EXERCISE: Will you write out, word for word, every line from the one with "You are a computer-use" to the final line of the data below, with the pictures left out?
START SOURCE DATA
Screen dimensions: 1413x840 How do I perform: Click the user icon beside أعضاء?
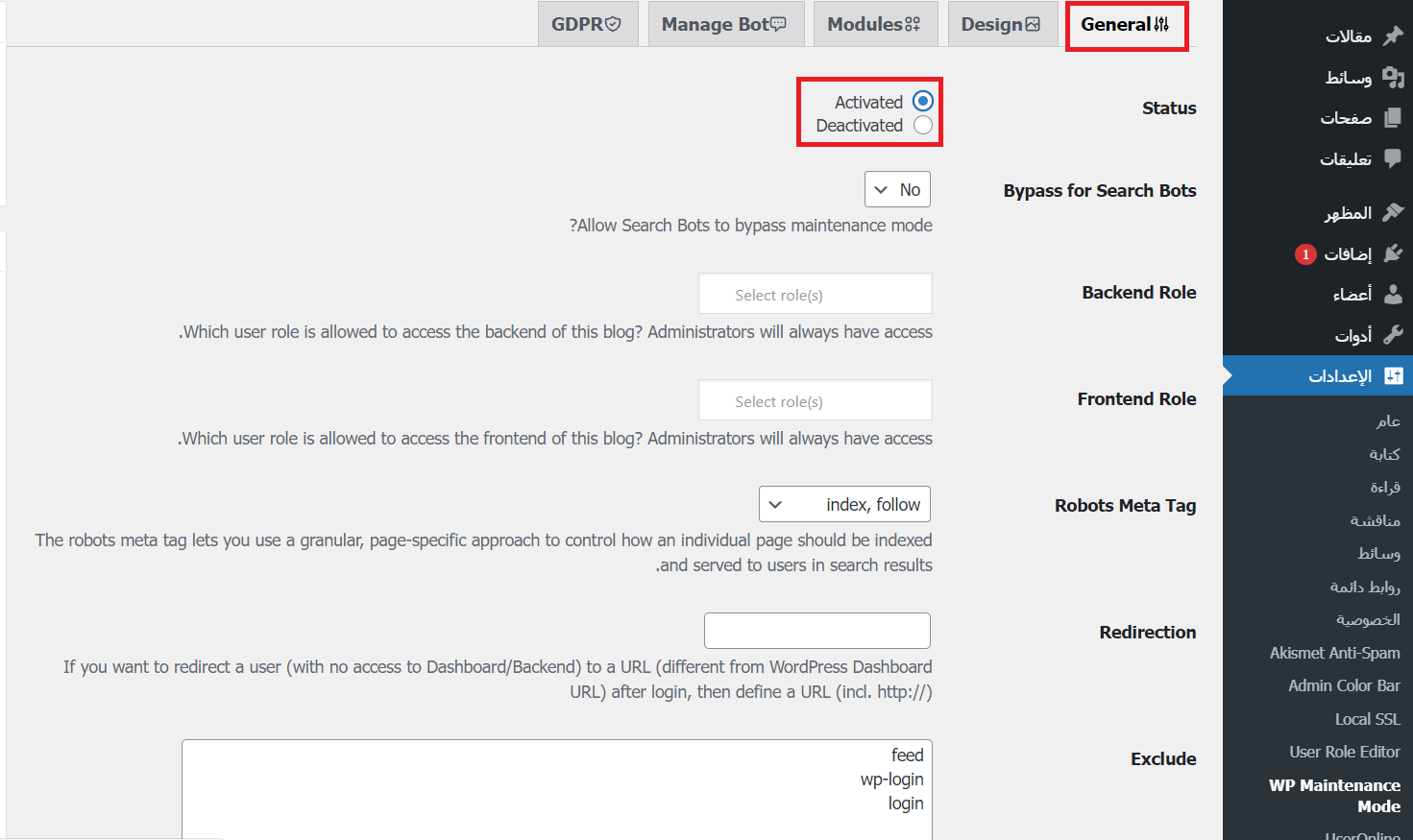point(1393,294)
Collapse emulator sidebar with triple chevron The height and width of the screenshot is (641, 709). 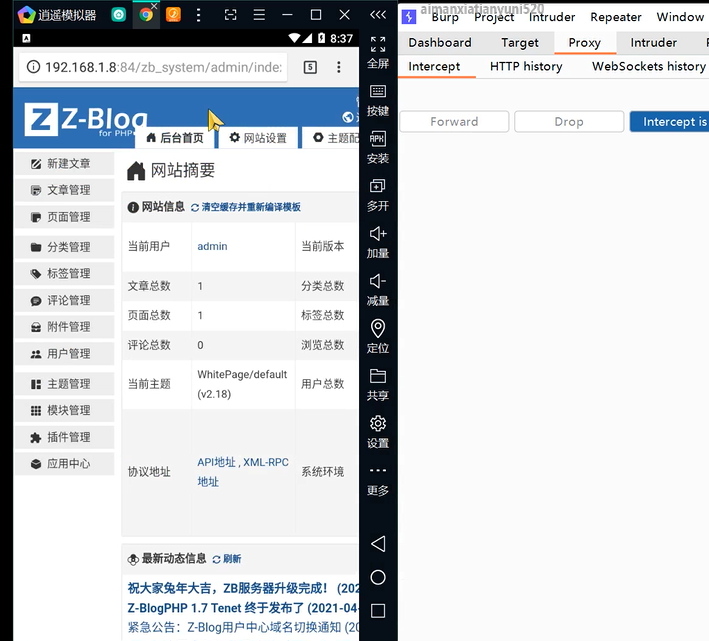pyautogui.click(x=378, y=15)
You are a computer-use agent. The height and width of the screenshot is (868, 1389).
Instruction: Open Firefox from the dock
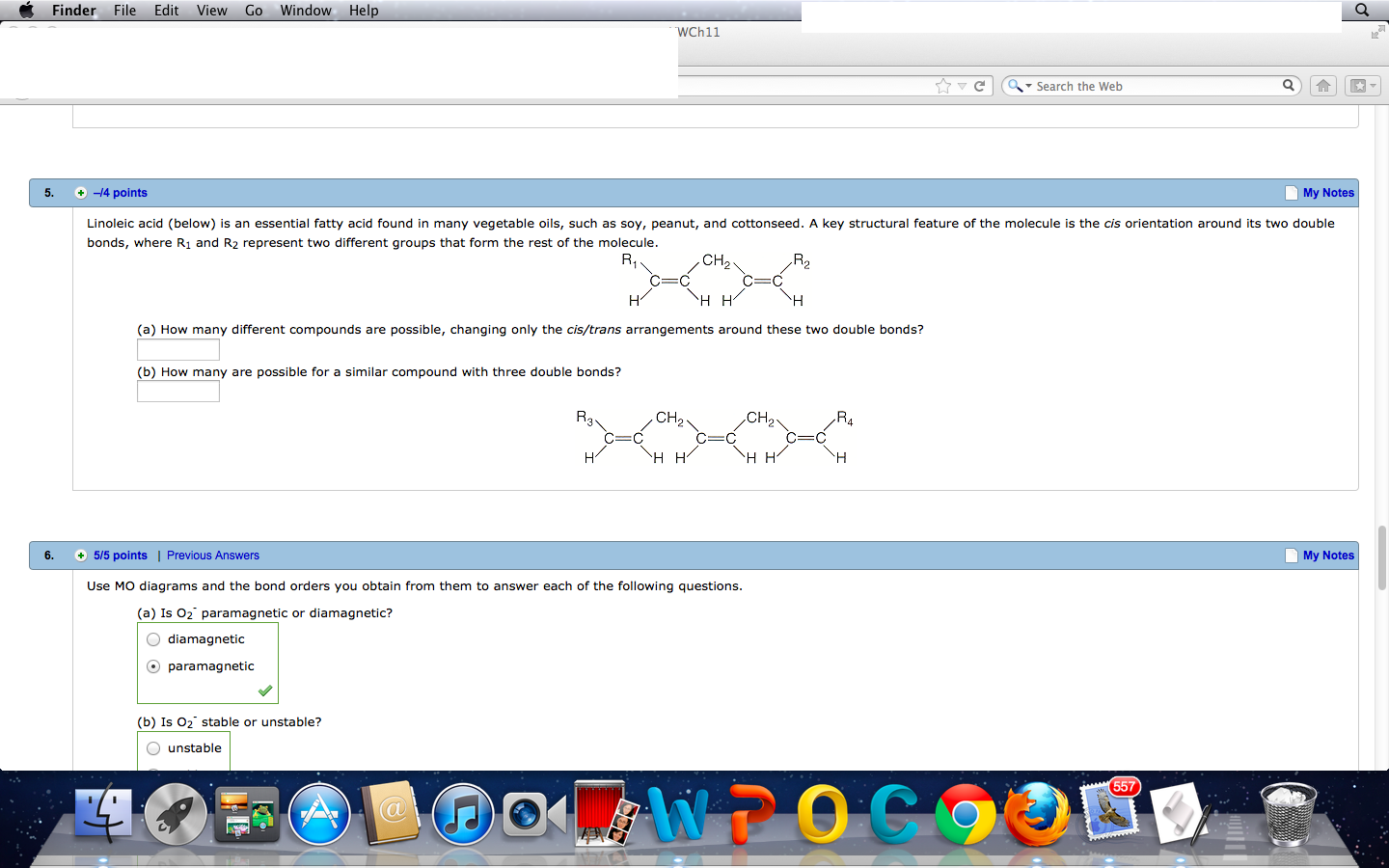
END SOURCE DATA
WRITTEN ANSWER:
You are a computer-use agent. The height and width of the screenshot is (868, 1389).
Instruction: Open Firefox from the dock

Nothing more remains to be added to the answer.